Japan is considering pouring concrete into its crippled Fukushima atomic plant as the United Nation’s nuclear watchdog agency warned that a potential uncontrolled chain reaction could cause further radiation leaks.
Chief Cabinet Secretary Yukio Edano Wednesday ruled out the possibility that the two undamaged reactors at Tokyo Electric Power Co.’s six-unit Daiichi plant would be salvaged. Units 1 through 4 suffered from explosions, presumed meltdowns and corrosion from seawater sprayed on radioactive fuel rods after a March 11 earthquake and tsunami cut power to cooling systems.
Workers have averted the threat of a total meltdown by injecting water into the damaged reactors for the past two weeks. The complex’s six units are connected with the power grid and two are using temporary motor-driven pumps. Work to repair the plant’s monitoring and cooling systems has been hampered by discoveries of hazardous radioactive water.
The risk to workers might be greater than previously thought because melted fuel in the No. 1 reactor building may be causing isolated, uncontrolled nuclear chain reactions, Denis Flory, nuclear safety director for the U.N.’s International Atomic Energy Agency, said at a press conference in Vienna.
Nuclear experts call these reactions “localized criticality,” which will increase radiation and hamper the ability to shut down the plant. The reactions consist of a burst of heat, radiation and sometimes an “ethereal blue flash,” according to the U.S. Energy Department’s Los Alamos National Laboratory web site. Twenty-one workers have been killed by “criticality accidents” in the past, the site said.

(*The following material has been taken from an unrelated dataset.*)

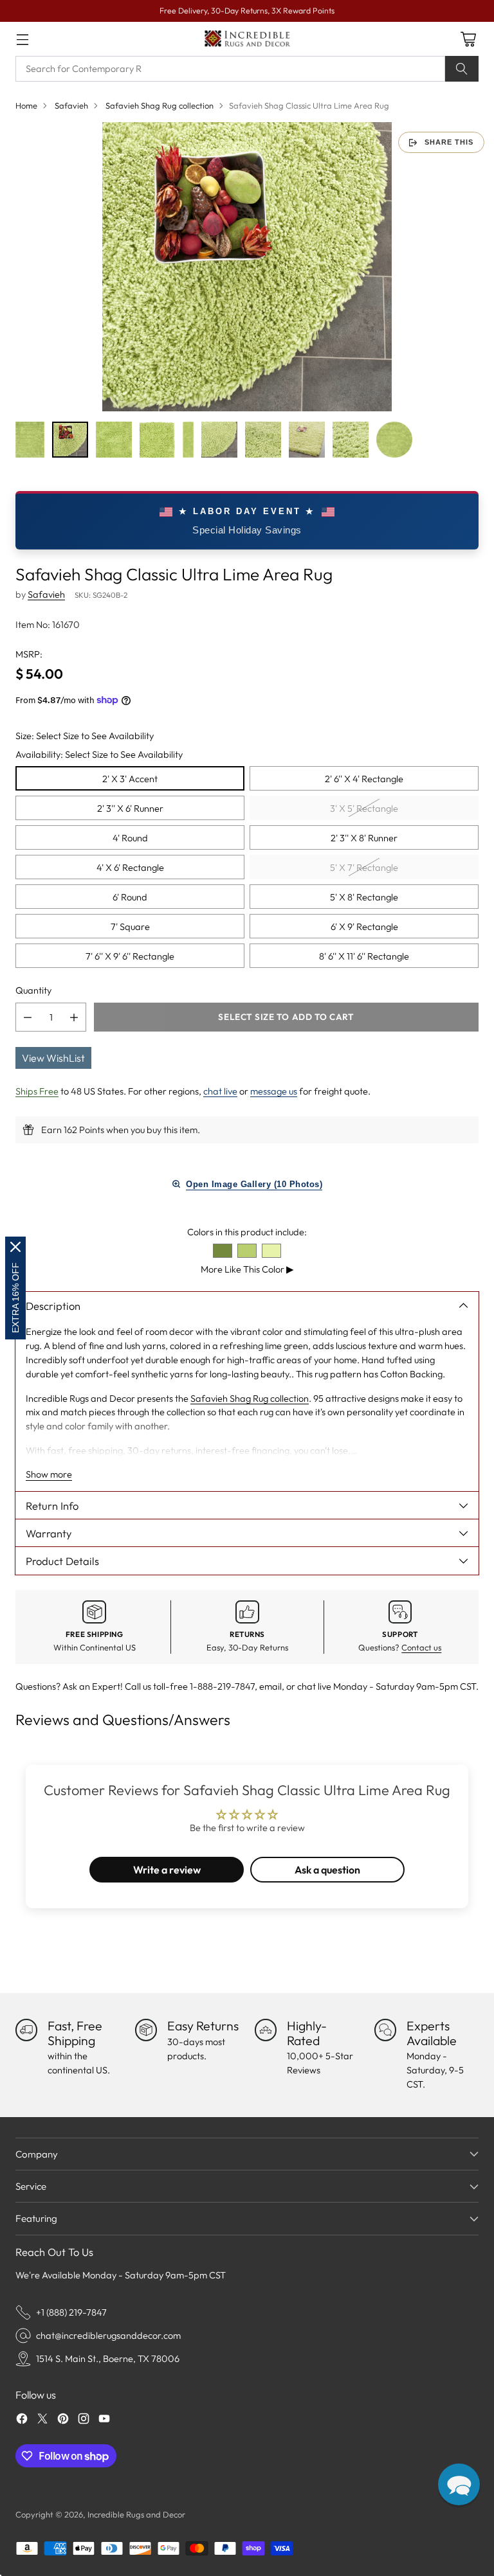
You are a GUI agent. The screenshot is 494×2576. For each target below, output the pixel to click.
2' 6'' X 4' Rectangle (364, 779)
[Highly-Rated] (266, 2030)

Radioactive chlorine found March 25 in the Unit 1 turbine building suggests chain reactions continued after the reactor shut down, physicist Ferenc Dalnoki-Veress of the James Martin Center for Nonproliferation Studies in Monterey, California, wrote in a March 28 paper. Radioactive chlorine has a half-life of 37 minutes, according to the report.
Tokyo Electric mixed boron, an element that absorbs neutrons and hinders nuclear fission, with emergency cooling water to prevent accidental chain reactions, Kathryn Higley, head of nuclear engineering and radiation health physics at Oregon State University in Corvallis, said in an e-mail.

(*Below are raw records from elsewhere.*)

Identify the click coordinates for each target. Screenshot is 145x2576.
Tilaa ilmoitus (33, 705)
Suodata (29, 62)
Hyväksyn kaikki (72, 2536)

Dismantling the plant and decontaminating the site may take 30 years and cost Tokyo Electric more than 1 trillion yen ($12 billion), engineers and analysts said. The government hasn’t ruled out pouring concrete over the whole facility as one way to shut it down, Edano said at a press conference.
Dumping concrete on the plant would serve a second purpose: It would trap contaminated water, said Tony Roulstone, an atomic engineer who directs the University of Cambridge’s masters program in nuclear energy. “They need to immobilize this water and they need something to soak it up,” he said. “You don’t want to create another hazard, but you need to get it away from the reactors.”
The process will take longer than the 12 years needed to decommission the Three Mile Island reactor in Pennsylvania following a partial meltdown in 1979, said Hironobu Unesaki, a nuclear engineering professor at Kyoto University.
Tokyo Electric’s shareholders may be wiped out by clean-up costs and liabilities stemming from the nuclear accident, the worst since Chernobyl. The company faces claims of as much as 11 trillion yen if the crisis lasts two years and potential takeover by the government, according to a March 29 Bank of America Merrill Lynch report.